- Records shown:
______________________________
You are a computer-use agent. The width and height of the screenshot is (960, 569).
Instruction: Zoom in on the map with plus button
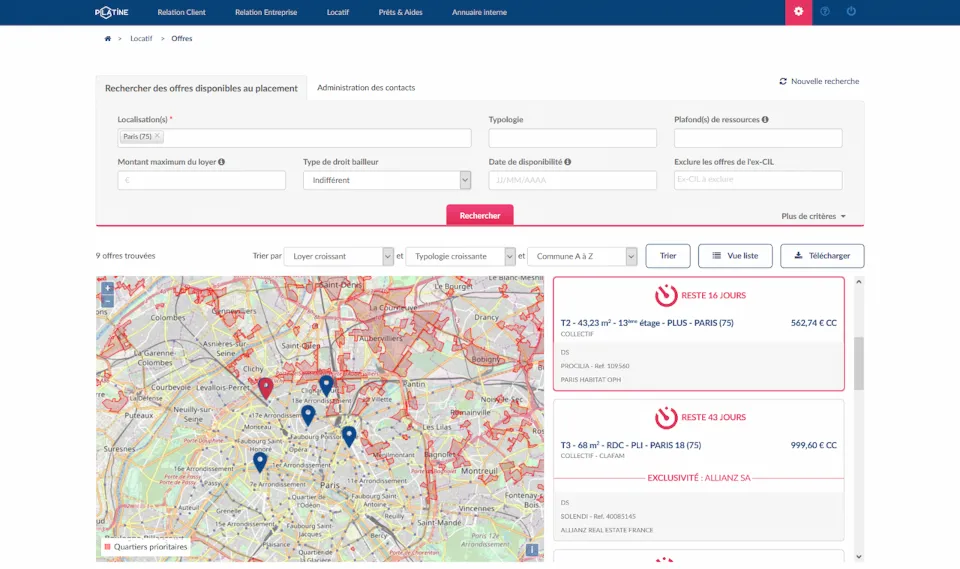tap(107, 288)
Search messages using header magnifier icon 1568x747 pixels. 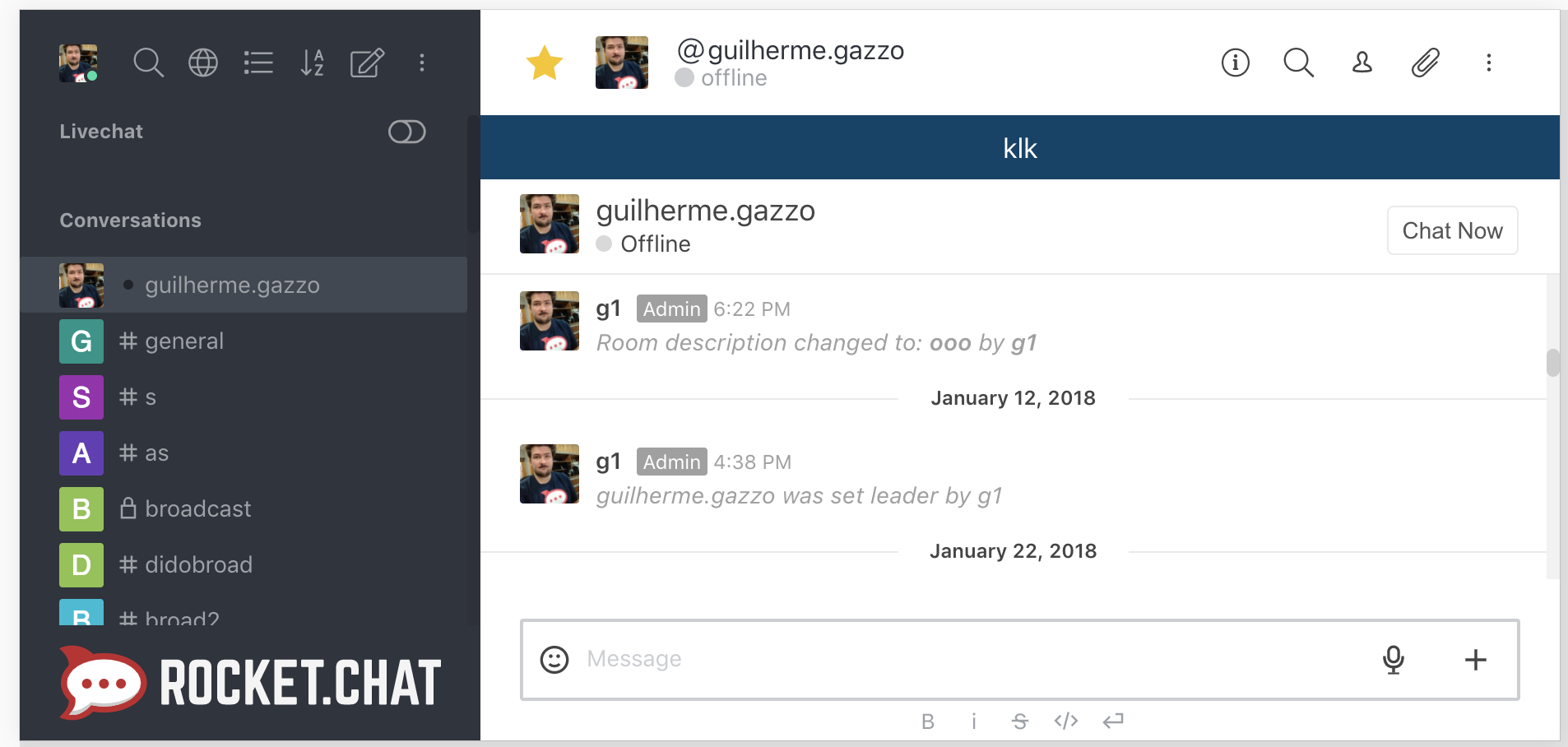[1298, 63]
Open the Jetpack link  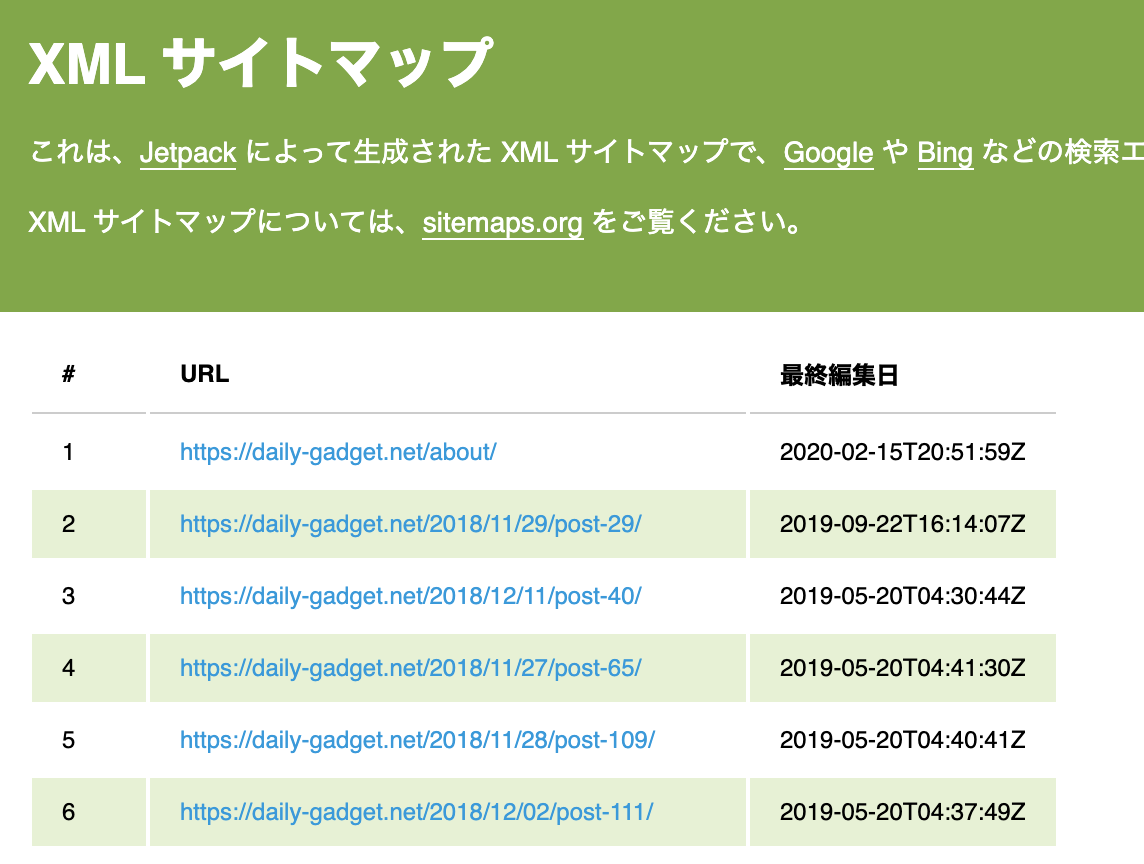[187, 153]
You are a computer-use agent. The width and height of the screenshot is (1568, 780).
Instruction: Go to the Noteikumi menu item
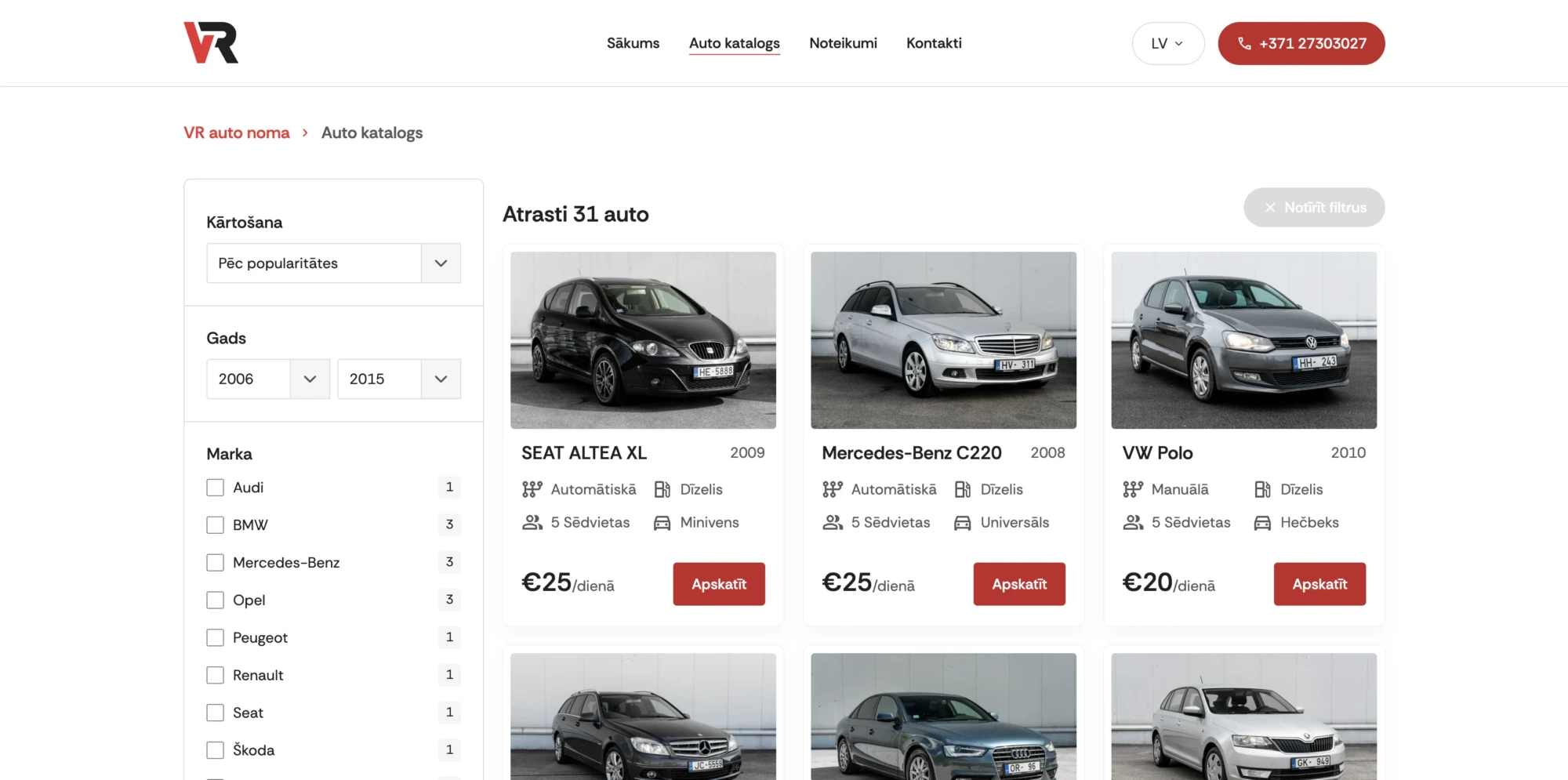(x=843, y=43)
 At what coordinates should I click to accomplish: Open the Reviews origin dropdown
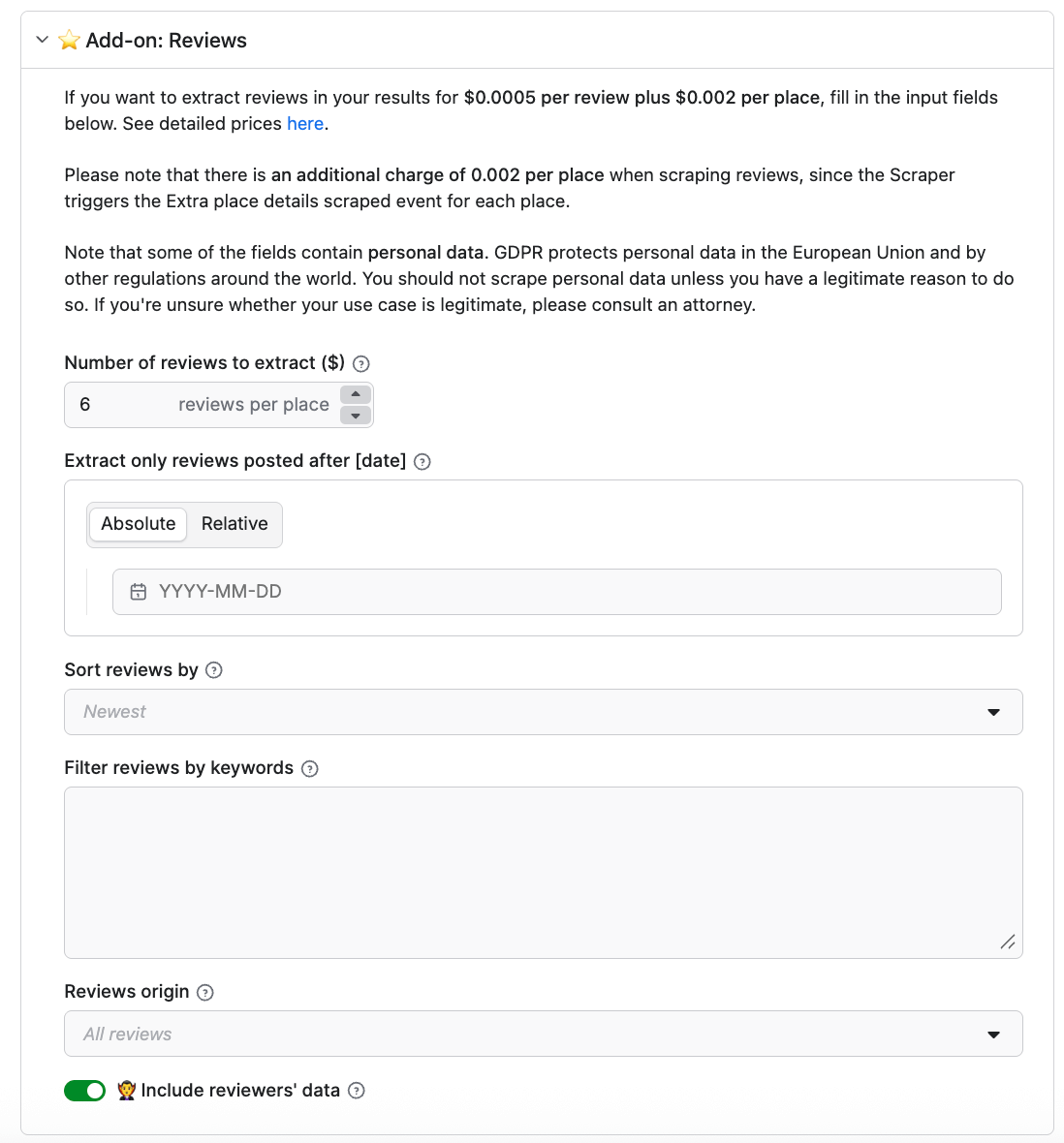543,1034
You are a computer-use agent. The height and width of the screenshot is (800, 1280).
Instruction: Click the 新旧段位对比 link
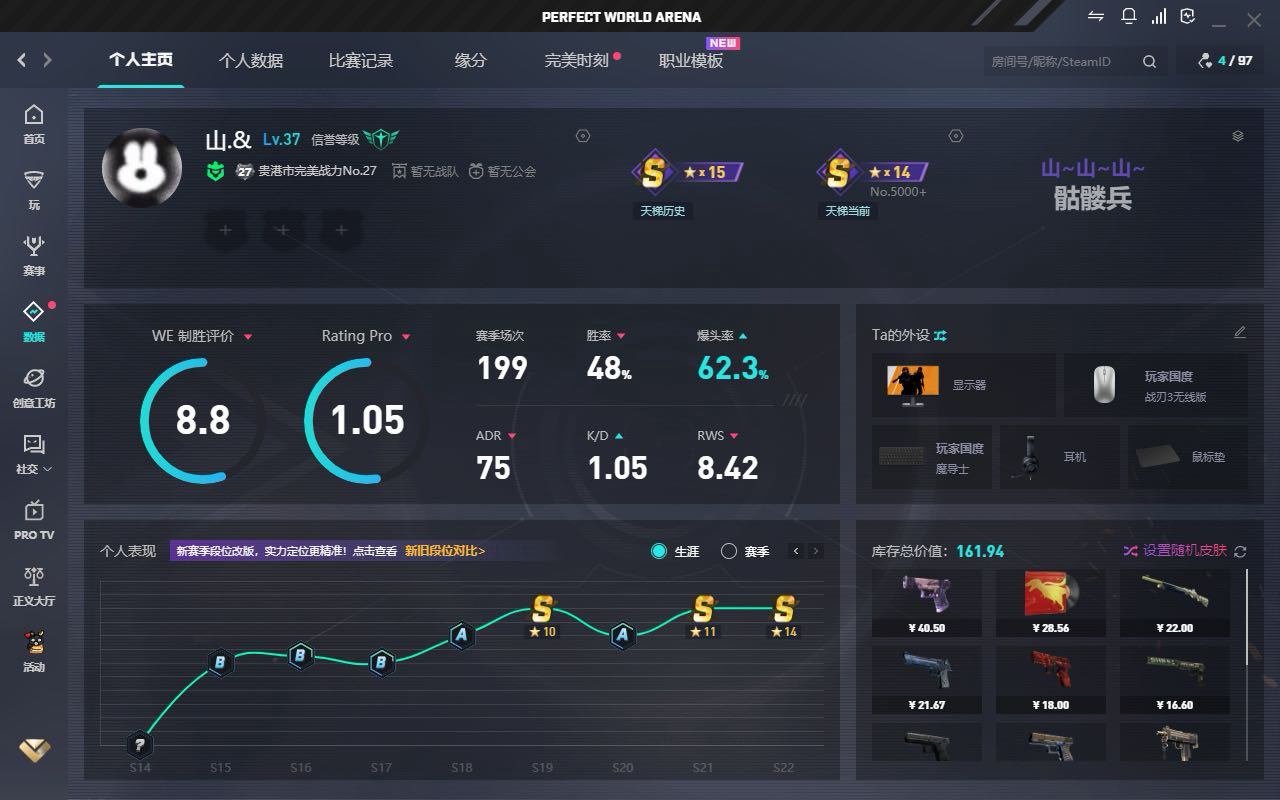click(x=445, y=551)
______________________________
Look above for the line with "is (1568, 780)." and the line with "You are a computer-use agent. The height", then restate exactly those two lines and all lines between them, with no pictures.

You are a computer-use agent. The width and height of the screenshot is (1568, 780).
Instruction: Go to the Noteikumi menu item
(x=843, y=43)
 At what coordinates should I click to accomplish: Open the Reviews origin dropdown
543,1034
You are a computer-use agent. The height and width of the screenshot is (800, 1280).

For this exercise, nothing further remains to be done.